A Fiat comercializa no Brasil sete versões do hatch Argo, modelo que fechou o primeiro quadrimestre de 2021 com 21.620 unidades emplacadas e ficou em quinto lugar entre os hatchs compactos mais vendidos no país.

O Portal Hortolândia conheceu e avaliou a Trekking 1.8 AT, versão topo da gama ao lado da HGT, que traz mais potência para o modelo com espírito aventureiro.

A versão é oferecida com motor E.torQ 1.8 Evo VIS de 139 cavalos de potência e torque de 19kgfm, transmissão automática de seis marchas e rodas de liga leve de 15” escurecidas de série. Como opcionais, estão disponíveis a câmera de ré, e novos kits que trazem para a versão Trekking conteúdos tecnológicos de topo de gama: Plus com câmera de ré, Keyless Entry n’ Go e ar-condicionado digital automático e Full que acrescenta rebatimento elétrico dos retrovisores, quadro de instrumentos em TFT 7” colorido, bancos em couro bipartido com apoia braço dianteiro, sensores de chuva e crepuscular, além de retrovisor interno eletrocrômico.

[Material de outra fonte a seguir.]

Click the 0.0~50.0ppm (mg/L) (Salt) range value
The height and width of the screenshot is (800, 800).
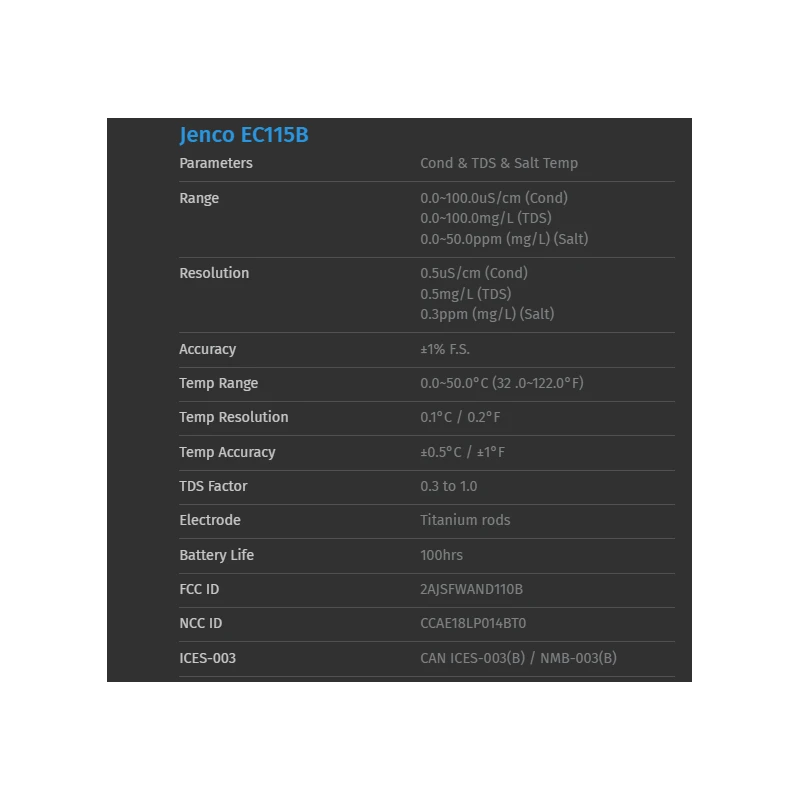(504, 239)
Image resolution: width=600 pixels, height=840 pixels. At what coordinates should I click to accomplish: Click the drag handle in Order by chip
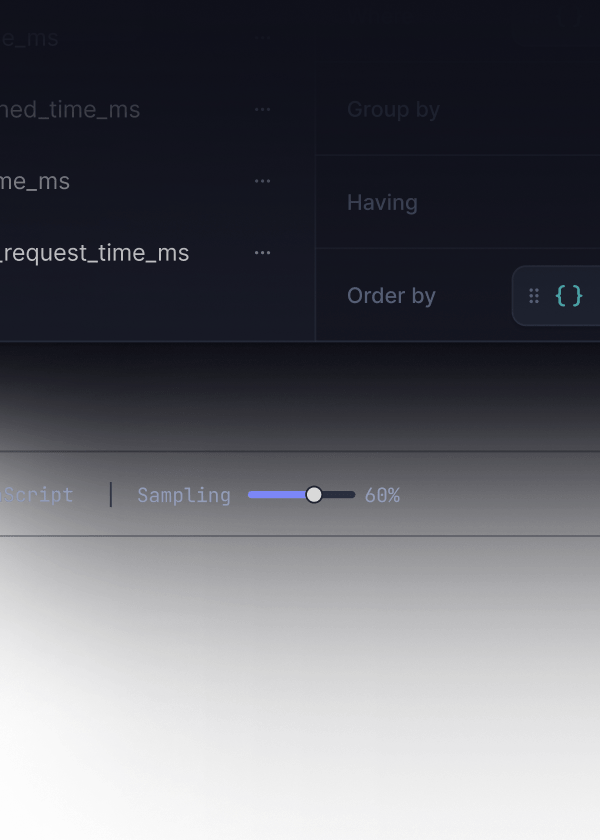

O Argo Trekking 1.8 AT oferece robustez e estilo como diferenciais, suspensão elevada e o maior vão livre da categoria: 210 mm. Traz ainda os pneus 205/60R15 91H S-ATR WL, com banda de rodagem para uso misto e montados exclusivamente para a versão, que proporcionam o máximo de desempenho e, mesmo com perfil mais alto, mais conforto e robustez para o veículo.

Além de contar com performance e conforto diferenciados para viajar por estradas irregulares, o Fiat Argo Trekking 1.8 AT vem com teto bicolor e tem ainda barras, que é preto assim como os retrovisores e aerofólio. O símbolo da versão é composto por três diferentes formas com os significados “transcender”, “explorar” e “criar” e está presente nas laterais inferiores e na traseira junto com o logotipo “Trekking”.

A versão tem ainda um adesivo preto no capô, faróis com design em LED, nova moldura da caixa de rodas e do para-choque traseiro na parte inferior, logomarca da Fiat com acabamento em cromo escurecido na traseira e ponteira de escapamento trapezoidal com cor exclusiva.

No interior, traz tecido escuro dos bancos de alta qualidade com o contraste da costura laranja, área central com textura quadriculada e o logotipo Trekking bordado.  Além disso, conta com logotipo Fiat do volante escurecido assim como a peça central do painel e a moldura do console central e saídas de ar cromadas.

De série vem ainda a central multimídia Uconnect de sete polegadas touchscreen com Apple CarPlay e Android Auto, vidro dianteiros e traseiros elétricos, retrovisores elétricos e faróis de neblina.

Está disponível nas cores Branco Banchisa, Branco Alaska, Vermelho Montecarlo e Cinza Silverstone.